Community Voices: Living and dead help each other in local cemeteries

For historians and history buffs around metro Atlanta, old family and church cemeteries are a treasure trove of local history and heritage.

That’s one reason why the Forsyth County Historical Society works so hard to preserve, maintain and study the approximately 100 such cemeteries spread throughout the county.

Getting particular attention is the Jacob Scudder family burial plot dating back to the 1830s. Scudder, born in 1788 a year before the ratification of the U.S. Constitution, was one of the first white settlers in the area. He was a man of considerable means as owner of saw and grist mils, a trading post, a licensed Indian agent, as well as a Georgia state senator. The cemetery, where he and his wife Diana are buried is located inside what is now a residential subdivision. It is also the final resting place for 40 or 50 other individuals including Cherokee Indians, several free blacks, and two Civil War veterans - a combination which in that era was unusual.

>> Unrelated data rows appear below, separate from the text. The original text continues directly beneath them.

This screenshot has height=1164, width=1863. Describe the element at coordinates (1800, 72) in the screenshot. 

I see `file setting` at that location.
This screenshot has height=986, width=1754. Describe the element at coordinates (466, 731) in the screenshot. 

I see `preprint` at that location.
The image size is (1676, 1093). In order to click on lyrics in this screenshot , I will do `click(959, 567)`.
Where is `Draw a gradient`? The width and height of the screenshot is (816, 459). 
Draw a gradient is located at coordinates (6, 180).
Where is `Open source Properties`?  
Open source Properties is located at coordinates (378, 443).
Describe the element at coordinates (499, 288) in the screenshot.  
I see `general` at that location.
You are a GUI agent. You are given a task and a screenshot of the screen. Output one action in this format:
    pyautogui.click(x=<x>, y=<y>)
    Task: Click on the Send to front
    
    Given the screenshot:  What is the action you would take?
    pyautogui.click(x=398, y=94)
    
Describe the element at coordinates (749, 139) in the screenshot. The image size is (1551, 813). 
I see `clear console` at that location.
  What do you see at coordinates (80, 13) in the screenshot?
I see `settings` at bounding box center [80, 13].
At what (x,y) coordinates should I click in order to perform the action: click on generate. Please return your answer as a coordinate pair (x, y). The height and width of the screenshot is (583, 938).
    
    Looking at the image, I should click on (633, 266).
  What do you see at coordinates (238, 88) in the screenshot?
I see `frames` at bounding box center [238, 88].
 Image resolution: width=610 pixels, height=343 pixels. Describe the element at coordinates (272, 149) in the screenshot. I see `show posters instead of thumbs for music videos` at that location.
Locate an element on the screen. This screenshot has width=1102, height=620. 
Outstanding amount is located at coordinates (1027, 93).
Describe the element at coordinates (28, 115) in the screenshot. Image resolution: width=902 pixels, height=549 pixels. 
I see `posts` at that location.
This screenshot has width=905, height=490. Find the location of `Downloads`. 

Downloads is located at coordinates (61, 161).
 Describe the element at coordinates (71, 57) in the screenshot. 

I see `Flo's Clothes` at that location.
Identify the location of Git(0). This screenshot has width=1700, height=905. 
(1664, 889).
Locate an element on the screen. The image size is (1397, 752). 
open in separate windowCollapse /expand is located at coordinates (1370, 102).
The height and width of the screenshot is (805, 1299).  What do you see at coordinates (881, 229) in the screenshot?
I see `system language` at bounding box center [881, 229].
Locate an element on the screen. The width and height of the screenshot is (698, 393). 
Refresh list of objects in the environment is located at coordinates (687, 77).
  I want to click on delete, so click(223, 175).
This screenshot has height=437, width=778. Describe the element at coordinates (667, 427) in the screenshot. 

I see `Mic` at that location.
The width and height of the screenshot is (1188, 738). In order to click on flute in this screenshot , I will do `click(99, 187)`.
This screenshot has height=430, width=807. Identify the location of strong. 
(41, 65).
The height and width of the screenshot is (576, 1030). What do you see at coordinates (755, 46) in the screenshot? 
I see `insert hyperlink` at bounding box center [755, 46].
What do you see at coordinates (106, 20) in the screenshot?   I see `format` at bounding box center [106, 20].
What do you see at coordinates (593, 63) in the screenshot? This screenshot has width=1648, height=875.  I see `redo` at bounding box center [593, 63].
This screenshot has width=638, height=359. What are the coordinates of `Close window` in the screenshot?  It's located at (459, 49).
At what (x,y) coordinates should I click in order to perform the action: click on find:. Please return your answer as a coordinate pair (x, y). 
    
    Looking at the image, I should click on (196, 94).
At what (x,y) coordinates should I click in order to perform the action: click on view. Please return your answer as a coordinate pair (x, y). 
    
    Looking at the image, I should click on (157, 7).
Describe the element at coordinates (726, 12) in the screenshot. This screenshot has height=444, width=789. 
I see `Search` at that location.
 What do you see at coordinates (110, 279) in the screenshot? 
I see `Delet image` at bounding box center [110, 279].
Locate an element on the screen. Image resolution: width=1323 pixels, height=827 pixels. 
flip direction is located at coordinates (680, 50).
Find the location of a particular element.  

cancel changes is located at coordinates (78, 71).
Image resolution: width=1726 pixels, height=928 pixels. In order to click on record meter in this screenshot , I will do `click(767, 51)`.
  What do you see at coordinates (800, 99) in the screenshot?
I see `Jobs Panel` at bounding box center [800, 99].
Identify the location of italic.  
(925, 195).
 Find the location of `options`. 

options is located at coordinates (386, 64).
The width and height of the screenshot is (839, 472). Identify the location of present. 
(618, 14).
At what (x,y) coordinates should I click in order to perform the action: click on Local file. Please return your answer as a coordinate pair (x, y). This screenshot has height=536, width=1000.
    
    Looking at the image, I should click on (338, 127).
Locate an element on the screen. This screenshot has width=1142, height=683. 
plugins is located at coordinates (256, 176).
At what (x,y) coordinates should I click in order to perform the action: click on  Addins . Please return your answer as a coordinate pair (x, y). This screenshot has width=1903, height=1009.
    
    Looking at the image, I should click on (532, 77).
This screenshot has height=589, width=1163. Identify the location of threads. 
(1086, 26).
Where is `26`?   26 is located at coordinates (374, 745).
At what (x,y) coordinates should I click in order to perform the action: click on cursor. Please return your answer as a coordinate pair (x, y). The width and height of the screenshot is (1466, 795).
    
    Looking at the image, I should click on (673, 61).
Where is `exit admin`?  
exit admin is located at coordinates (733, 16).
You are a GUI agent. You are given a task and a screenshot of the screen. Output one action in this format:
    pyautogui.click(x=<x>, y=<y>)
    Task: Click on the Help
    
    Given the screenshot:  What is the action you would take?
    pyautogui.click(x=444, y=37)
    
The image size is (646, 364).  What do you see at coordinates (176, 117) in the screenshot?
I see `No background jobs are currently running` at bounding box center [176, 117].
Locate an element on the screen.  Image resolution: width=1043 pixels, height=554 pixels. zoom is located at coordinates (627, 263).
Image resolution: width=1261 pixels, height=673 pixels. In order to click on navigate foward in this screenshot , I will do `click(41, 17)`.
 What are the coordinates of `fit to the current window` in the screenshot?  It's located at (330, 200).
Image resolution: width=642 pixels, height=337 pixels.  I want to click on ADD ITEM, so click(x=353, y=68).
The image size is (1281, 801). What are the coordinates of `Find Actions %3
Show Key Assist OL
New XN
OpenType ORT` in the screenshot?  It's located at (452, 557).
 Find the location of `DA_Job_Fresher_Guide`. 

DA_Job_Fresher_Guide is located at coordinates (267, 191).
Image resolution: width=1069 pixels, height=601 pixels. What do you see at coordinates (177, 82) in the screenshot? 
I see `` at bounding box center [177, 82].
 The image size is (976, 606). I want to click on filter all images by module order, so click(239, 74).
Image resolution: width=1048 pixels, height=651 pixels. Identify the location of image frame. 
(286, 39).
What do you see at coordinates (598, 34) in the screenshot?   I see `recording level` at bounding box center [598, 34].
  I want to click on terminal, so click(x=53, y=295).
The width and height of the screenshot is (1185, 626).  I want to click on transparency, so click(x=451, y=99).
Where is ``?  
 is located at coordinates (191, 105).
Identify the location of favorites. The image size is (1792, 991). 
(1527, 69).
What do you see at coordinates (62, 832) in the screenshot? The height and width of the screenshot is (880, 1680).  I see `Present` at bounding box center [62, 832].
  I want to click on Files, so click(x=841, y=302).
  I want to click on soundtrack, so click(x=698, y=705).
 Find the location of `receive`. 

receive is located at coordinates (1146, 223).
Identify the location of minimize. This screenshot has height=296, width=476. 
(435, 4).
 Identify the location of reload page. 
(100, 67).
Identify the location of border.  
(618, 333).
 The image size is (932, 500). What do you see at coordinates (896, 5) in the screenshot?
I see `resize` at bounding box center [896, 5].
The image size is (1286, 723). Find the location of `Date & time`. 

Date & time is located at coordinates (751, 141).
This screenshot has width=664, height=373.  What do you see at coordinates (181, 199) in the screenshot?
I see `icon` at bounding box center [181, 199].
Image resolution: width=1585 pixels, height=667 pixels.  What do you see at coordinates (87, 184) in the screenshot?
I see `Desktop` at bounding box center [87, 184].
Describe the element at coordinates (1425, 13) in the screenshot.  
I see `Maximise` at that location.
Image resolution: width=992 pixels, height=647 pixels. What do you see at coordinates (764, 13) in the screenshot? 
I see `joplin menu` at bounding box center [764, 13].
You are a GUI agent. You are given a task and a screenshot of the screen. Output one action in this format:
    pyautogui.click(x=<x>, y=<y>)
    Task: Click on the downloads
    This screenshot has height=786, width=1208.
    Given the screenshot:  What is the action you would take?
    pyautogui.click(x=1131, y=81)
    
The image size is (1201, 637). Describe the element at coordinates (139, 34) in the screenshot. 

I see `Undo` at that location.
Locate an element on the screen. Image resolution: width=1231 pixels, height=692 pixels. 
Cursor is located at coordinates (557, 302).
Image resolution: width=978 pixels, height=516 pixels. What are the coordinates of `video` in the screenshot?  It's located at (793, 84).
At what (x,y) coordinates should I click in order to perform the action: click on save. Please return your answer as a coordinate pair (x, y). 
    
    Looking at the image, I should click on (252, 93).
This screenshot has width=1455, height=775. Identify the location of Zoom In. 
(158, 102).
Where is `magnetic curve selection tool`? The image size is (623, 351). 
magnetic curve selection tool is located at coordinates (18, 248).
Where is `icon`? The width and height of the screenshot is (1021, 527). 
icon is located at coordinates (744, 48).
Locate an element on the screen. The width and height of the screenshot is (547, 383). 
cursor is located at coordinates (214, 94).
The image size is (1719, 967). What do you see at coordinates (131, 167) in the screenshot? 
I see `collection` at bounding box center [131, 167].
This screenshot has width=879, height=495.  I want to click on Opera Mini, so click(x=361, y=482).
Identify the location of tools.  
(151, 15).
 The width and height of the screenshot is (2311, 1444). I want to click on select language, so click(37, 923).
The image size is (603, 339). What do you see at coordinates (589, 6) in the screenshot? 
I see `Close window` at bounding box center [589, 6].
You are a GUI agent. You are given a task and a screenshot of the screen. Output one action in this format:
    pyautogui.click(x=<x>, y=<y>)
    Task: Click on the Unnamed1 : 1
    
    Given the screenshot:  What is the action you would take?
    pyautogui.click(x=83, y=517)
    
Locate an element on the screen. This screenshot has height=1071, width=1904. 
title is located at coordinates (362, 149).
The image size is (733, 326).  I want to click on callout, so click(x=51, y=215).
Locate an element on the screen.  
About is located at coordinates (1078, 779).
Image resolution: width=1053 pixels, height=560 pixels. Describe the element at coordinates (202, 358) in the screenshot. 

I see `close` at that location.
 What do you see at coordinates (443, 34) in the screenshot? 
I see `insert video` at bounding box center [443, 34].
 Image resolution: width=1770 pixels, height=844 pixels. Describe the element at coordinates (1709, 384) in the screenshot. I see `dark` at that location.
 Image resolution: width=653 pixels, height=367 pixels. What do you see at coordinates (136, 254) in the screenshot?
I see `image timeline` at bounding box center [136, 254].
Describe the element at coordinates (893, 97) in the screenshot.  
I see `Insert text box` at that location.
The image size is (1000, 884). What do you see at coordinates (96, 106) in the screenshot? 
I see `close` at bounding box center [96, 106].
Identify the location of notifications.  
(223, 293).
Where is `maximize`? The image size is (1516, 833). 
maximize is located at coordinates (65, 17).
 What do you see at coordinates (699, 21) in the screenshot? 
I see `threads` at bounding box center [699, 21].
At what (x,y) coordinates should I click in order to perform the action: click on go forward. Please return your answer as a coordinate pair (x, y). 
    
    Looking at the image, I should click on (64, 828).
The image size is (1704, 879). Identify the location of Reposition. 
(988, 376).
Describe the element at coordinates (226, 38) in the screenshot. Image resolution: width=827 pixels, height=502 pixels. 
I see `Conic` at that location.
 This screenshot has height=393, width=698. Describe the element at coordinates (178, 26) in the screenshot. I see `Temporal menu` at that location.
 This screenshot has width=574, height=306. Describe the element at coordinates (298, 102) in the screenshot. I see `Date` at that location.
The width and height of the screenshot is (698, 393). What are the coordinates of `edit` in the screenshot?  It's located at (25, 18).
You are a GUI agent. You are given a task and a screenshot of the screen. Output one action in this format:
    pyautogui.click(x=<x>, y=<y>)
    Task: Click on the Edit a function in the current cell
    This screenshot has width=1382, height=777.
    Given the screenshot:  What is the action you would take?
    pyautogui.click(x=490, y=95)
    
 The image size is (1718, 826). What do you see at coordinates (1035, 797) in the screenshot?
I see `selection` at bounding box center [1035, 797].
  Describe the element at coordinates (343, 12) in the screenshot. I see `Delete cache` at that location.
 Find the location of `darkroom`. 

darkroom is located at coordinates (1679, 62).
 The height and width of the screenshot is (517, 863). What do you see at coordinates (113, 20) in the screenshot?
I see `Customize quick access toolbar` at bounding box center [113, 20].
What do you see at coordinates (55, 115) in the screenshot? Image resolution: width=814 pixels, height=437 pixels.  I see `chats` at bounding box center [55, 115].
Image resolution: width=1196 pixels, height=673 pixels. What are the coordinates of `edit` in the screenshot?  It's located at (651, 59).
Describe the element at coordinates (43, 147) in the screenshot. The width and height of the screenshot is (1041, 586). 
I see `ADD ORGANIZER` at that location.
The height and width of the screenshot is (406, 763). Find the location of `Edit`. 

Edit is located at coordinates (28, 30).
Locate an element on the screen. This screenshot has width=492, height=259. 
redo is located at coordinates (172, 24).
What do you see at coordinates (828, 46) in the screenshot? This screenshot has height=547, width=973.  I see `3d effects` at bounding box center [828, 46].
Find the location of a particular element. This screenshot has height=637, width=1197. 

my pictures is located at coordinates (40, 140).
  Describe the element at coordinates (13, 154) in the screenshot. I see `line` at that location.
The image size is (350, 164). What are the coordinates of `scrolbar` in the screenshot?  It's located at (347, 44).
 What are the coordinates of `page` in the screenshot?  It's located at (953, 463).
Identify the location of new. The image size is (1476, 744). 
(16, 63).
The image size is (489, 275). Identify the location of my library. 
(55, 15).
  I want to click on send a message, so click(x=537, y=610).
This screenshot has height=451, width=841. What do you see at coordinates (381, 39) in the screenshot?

Rumors persisted for generations about how old Jacob Scudder was buried with a fortune in gold. So, in the 1970s a couple of grave robbers showed up one night with a backhoe, dug the place up, scattering headstones and footstones in a fruitless search for gold. The hallowed ground lay in ruins until 2011 when the Historical Society, under the leadership of Jimmy and Martha McConnell, George Pirkle, John Salter and Myra Ready, teamed up with Boy Scout troop 207.

They put the pieces of broken granite markers and Italian marble coffins back together and in the right locations. It was hard, manual labor since Diana’s Chapel Cemetery (as it’s known) is now inaccessible to heavy equipment.

Boy Scout Bradley Graham of Cumming Troop 207 conceived the restoration idea for his Eagle Scout project. For eight months in 2010 he began planning for restoring the vandalized cemetery, but before he could present his plan to the Etowah Scout Council the aspiring Eagle Scout died in a tragic hunting accident.

Stunned, the troop took on the project as a tribute to Bradley whom they all recognized as a most dedicated member. So the following spring, Troop 207, the Bradley family, and the county historical society joined forces to begin work on the Scudder cemetery and have worked together on that and other cemetery projects ever since.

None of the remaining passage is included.